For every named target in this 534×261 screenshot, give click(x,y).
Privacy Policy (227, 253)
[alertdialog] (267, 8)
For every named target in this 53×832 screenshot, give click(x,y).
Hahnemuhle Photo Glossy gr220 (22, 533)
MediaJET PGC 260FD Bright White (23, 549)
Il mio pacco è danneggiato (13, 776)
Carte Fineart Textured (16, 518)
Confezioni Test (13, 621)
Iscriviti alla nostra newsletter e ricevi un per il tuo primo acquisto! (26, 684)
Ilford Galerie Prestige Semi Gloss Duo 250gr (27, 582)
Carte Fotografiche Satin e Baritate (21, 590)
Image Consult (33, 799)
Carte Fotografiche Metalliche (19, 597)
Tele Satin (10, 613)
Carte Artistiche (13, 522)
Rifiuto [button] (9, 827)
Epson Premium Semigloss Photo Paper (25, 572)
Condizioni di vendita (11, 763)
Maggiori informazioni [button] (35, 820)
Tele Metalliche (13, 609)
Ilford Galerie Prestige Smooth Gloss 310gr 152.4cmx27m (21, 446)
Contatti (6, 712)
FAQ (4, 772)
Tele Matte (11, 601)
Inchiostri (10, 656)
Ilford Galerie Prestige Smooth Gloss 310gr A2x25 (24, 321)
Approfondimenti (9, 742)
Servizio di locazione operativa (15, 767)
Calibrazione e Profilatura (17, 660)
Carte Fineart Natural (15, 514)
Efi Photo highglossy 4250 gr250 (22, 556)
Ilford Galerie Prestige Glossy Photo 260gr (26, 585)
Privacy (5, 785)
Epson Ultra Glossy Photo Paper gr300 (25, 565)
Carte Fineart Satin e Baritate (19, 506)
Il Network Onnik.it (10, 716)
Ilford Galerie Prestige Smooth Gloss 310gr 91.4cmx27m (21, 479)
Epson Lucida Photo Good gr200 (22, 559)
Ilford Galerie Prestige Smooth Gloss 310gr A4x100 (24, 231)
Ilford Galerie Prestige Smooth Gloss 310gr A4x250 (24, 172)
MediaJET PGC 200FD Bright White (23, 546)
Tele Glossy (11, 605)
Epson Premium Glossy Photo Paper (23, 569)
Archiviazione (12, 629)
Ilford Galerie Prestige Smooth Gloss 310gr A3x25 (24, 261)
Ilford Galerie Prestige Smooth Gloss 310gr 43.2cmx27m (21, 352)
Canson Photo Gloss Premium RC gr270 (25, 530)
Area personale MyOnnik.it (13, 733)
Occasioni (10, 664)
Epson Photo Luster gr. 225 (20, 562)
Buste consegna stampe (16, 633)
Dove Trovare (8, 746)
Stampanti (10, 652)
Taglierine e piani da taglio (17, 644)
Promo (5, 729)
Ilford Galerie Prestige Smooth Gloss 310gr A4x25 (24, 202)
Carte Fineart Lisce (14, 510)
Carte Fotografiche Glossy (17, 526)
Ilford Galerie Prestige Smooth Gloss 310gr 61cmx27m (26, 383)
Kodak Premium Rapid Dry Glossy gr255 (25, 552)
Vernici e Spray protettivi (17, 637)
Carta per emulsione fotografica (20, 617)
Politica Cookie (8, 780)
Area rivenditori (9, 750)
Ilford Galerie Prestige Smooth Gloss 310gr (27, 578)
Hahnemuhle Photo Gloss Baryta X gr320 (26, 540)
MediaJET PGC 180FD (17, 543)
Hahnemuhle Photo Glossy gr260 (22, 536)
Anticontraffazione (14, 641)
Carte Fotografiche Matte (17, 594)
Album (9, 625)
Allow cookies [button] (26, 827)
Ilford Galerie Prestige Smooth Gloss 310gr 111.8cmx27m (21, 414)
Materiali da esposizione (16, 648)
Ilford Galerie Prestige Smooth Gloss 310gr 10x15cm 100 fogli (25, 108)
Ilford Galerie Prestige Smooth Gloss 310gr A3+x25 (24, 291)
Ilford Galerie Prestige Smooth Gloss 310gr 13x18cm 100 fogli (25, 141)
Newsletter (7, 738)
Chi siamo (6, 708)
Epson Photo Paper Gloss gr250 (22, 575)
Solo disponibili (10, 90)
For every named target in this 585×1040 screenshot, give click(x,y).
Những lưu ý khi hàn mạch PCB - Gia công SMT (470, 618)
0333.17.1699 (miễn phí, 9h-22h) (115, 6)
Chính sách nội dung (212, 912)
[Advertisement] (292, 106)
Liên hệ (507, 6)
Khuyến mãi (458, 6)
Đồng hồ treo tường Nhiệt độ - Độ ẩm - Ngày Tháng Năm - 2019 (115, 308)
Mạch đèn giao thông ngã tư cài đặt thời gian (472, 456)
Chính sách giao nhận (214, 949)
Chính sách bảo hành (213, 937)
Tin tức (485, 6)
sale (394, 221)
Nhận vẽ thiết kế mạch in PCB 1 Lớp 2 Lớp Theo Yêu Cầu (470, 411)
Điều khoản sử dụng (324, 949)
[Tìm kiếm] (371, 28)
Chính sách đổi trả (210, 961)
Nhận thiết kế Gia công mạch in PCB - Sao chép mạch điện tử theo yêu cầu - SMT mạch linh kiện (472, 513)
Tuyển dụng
**********
Exercise >> Reproduce all of the material above, swapping each occurrence of "Smooth Gloss" for "Smooth Pearl" and leaving everything else unchanged.

Result of this exercise >>
For every named target in this 534×261 screenshot, give click(x,y).
Privacy Policy (227, 253)
[alertdialog] (267, 8)
For every named target in this 53×832 screenshot, give click(x,y).
Hahnemuhle Photo Glossy gr220 (22, 533)
MediaJET PGC 260FD Bright White (23, 549)
Il mio pacco è danneggiato (13, 776)
Carte Fineart Textured (16, 518)
Confezioni Test (13, 621)
Iscriviti alla nostra newsletter e ricevi un per il tuo primo acquisto! (26, 684)
Ilford Galerie Prestige Semi Gloss Duo 250gr (27, 582)
Carte Fotografiche Satin e Baritate (21, 590)
Image Consult (33, 799)
Carte Fotografiche Metalliche (19, 597)
Tele Satin (10, 613)
Carte Artistiche (13, 522)
Rifiuto [button] (9, 827)
Epson Premium Semigloss Photo Paper (25, 572)
Condizioni di vendita (11, 763)
Maggiori informazioni [button] (35, 820)
Tele Metalliche (13, 609)
Ilford Galerie Prestige Smooth Pearl 310gr 152.4cmx27m (21, 446)
Contatti (6, 712)
FAQ (4, 772)
Tele Matte (11, 601)
Inchiostri (10, 656)
Ilford Galerie Prestige Smooth Pearl 310gr A2x25 (24, 321)
Approfondimenti (9, 742)
Servizio di locazione operativa (15, 767)
Calibrazione e Profilatura (17, 660)
Carte Fineart Natural (15, 514)
Efi Photo highglossy 4250 gr250 (22, 556)
Ilford Galerie Prestige Glossy Photo 260gr (26, 585)
Privacy (5, 785)
Epson Ultra Glossy Photo Paper gr300 (25, 565)
Carte Fineart Satin e Baritate (19, 506)
Il Network Onnik.it (10, 716)
Ilford Galerie Prestige Smooth Pearl 310gr 91.4cmx27m (21, 479)
Epson Lucida Photo Good gr200 (22, 559)
Ilford Galerie Prestige Smooth Pearl 310gr A4x100 (24, 231)
Ilford Galerie Prestige Smooth Pearl 310gr A4x250 (24, 172)
MediaJET PGC 200FD Bright White (23, 546)
Tele Glossy (11, 605)
Epson Premium Glossy Photo Paper (23, 569)
Archiviazione (12, 629)
Ilford Galerie Prestige Smooth Pearl 310gr A3x25 (24, 261)
Ilford Galerie Prestige Smooth Pearl 310gr 43.2cmx27m (21, 352)
Canson Photo Gloss Premium RC gr270 (25, 530)
Area personale MyOnnik.it (13, 733)
Occasioni (10, 664)
Epson Photo Luster gr. 225 (20, 562)
Buste consegna stampe (16, 633)
Dove Trovare (8, 746)
Stampanti (10, 652)
Taglierine e piani da taglio (17, 644)
Promo (5, 729)
Ilford Galerie Prestige Smooth Pearl 310gr A4x25 (24, 202)
Carte Fineart Lisce (14, 510)
Carte Fotografiche Glossy (17, 526)
Ilford Galerie Prestige Smooth Pearl 310gr 61cmx27m (26, 383)
Kodak Premium Rapid Dry Glossy gr255 (25, 552)
Vernici e Spray protettivi (17, 637)
Carta per emulsione fotografica (20, 617)
Politica Cookie (8, 780)
Area rivenditori (9, 750)
Ilford Galerie Prestige Smooth Pearl 310gr (27, 578)
Hahnemuhle Photo Gloss Baryta X gr320 (26, 540)
MediaJET PGC 180FD (17, 543)
Hahnemuhle Photo Glossy gr260 (22, 536)
Anticontraffazione (14, 641)
Carte Fotografiche Matte (17, 594)
Album (9, 625)
Allow cookies [button] (26, 827)
Ilford Galerie Prestige Smooth Pearl 310gr 111.8cmx27m (21, 414)
Materiali da esposizione (16, 648)
Ilford Galerie Prestige Smooth Pearl 310gr 10x15cm 100 fogli (25, 108)
Ilford Galerie Prestige Smooth Pearl 310gr A3+x25 (24, 291)
Ilford Galerie Prestige Smooth Pearl 310gr 13x18cm 100 fogli (25, 141)
Newsletter (7, 738)
Chi siamo (6, 708)
Epson Photo Paper Gloss gr250 (22, 575)
Solo disponibili (10, 90)
For every named target in this 585×1040 screenshot, give click(x,y).
Những lưu ý khi hàn mạch PCB - Gia công SMT (470, 618)
0333.17.1699 (miễn phí, 9h-22h) (115, 6)
Chính sách nội dung (212, 912)
[Advertisement] (292, 106)
Liên hệ (507, 6)
Khuyến mãi (458, 6)
Đồng hồ treo tường Nhiệt độ - Độ ẩm - Ngày Tháng Năm - 2019 (115, 308)
Mạch đèn giao thông ngã tư cài đặt thời gian (472, 456)
Chính sách giao nhận (214, 949)
Chính sách bảo hành (213, 937)
Tin tức (485, 6)
sale (394, 221)
Nhận vẽ thiết kế mạch in PCB 1 Lớp 2 Lớp Theo Yêu Cầu (470, 411)
Điều khoản sử dụng (324, 949)
[Tìm kiếm] (371, 28)
Chính sách đổi trả (210, 961)
Nhận thiết kế Gia công mạch in PCB - Sao chép mạch điện tử theo yêu cầu - SMT mạch linh kiện (472, 513)
Tuyển dụng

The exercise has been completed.